Como todos os encontros criados pelo Ocidente, Davos tem duas funções: comercial e militar. O poder da Europa e depois dos Estados Unidos ao longo dos últimos séculos baseou-se na ligação inseparável deste tipo de actividades. Ao longo das décadas da sua existência, Davos tornou-se uma das instituições importantes do Ocidente.

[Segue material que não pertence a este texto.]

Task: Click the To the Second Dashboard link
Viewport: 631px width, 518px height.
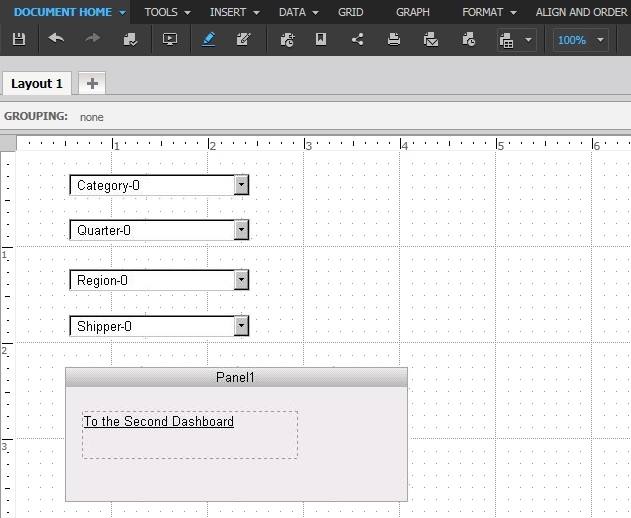Action: click(x=159, y=421)

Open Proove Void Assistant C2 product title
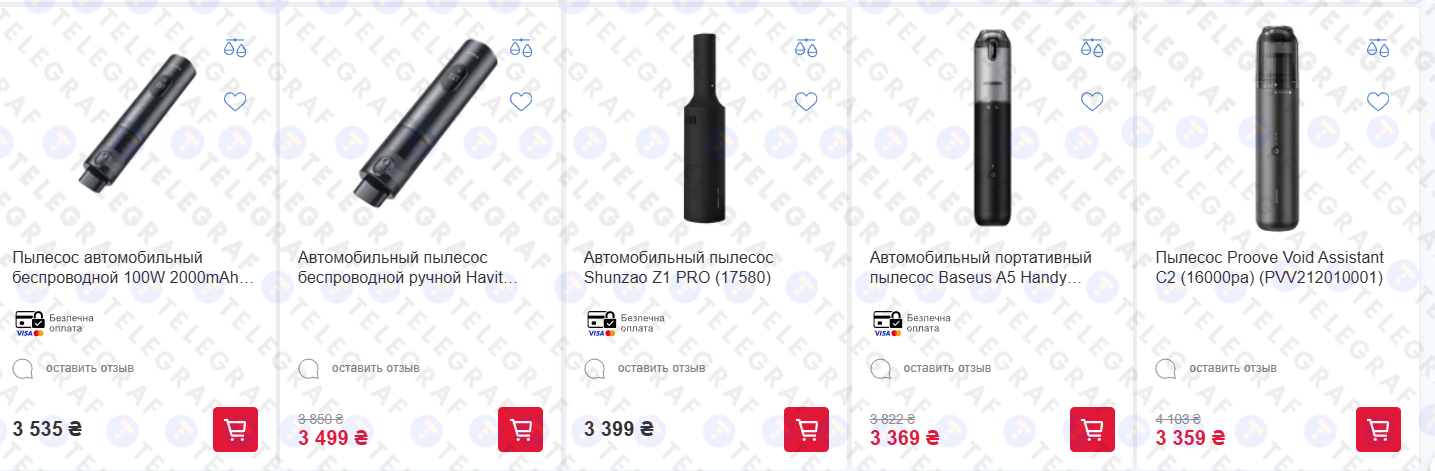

No entretenimento ocupa o mesmo lugar que o Conselho da Europa na política, o Banco Mundial e o Fundo Monetário Internacional na economia, e a NATO no domínio militar. Agora, os Estados Unidos e a Europa estão a criar rapidamente todos os instrumentos à sua disposição para proteger as suas próprias posições especiais nos assuntos mundiais. A função militar de Davos não se torna menos importante do que a tradicional função comercial e de entretenimento.

Agora, todos os tópicos convencionalmente “globais” do fórum são apenas um acompanhamento tradicional, uma comitiva para apresentar o que é realmente importante para o Ocidente. E é importante que ele mostre a sua unidade face à maioria mundial e, em menor medida, à China e à Rússia. Simplesmente porque o Ocidente não espera convencer Moscovo e Pequim a abandonarem a luta por uma nova ordem mundial.

As principais empresas ocidentais continuam a pagar por tudo isto, cuja contribuição em 2024, como escrevem os jornais, quase triplicou. Os representantes do governo de Kiev ocupam um lugar importante nos eventos do fórum, uma vez que os seus interesses pessoais são plenamente consistentes com a resolução da tarefa global acima mencionada dos Estados Unidos e da Europa.

Significa isto que Davos finalmente esgotou os seus recursos e pode deixar de existir? Provavelmente não. A indústria do entretenimento continuará a ser uma parte importante da economia política global. Mesmo que, na prática, Davos se torne uma reunião muito restrita de figuras ocidentais, onde representantes da China ou de outros países do mundo comparecerão apenas quando for absolutamente necessário. Os políticos americanos e europeus, não importa o quanto o seu poder sobre o mundo possa ser reduzido no futuro, ainda precisarão de vender às suas empresas a impressão de propriedade. Isto significa que Davos pode ser reformatado, mas ninguém vai se livrar dele.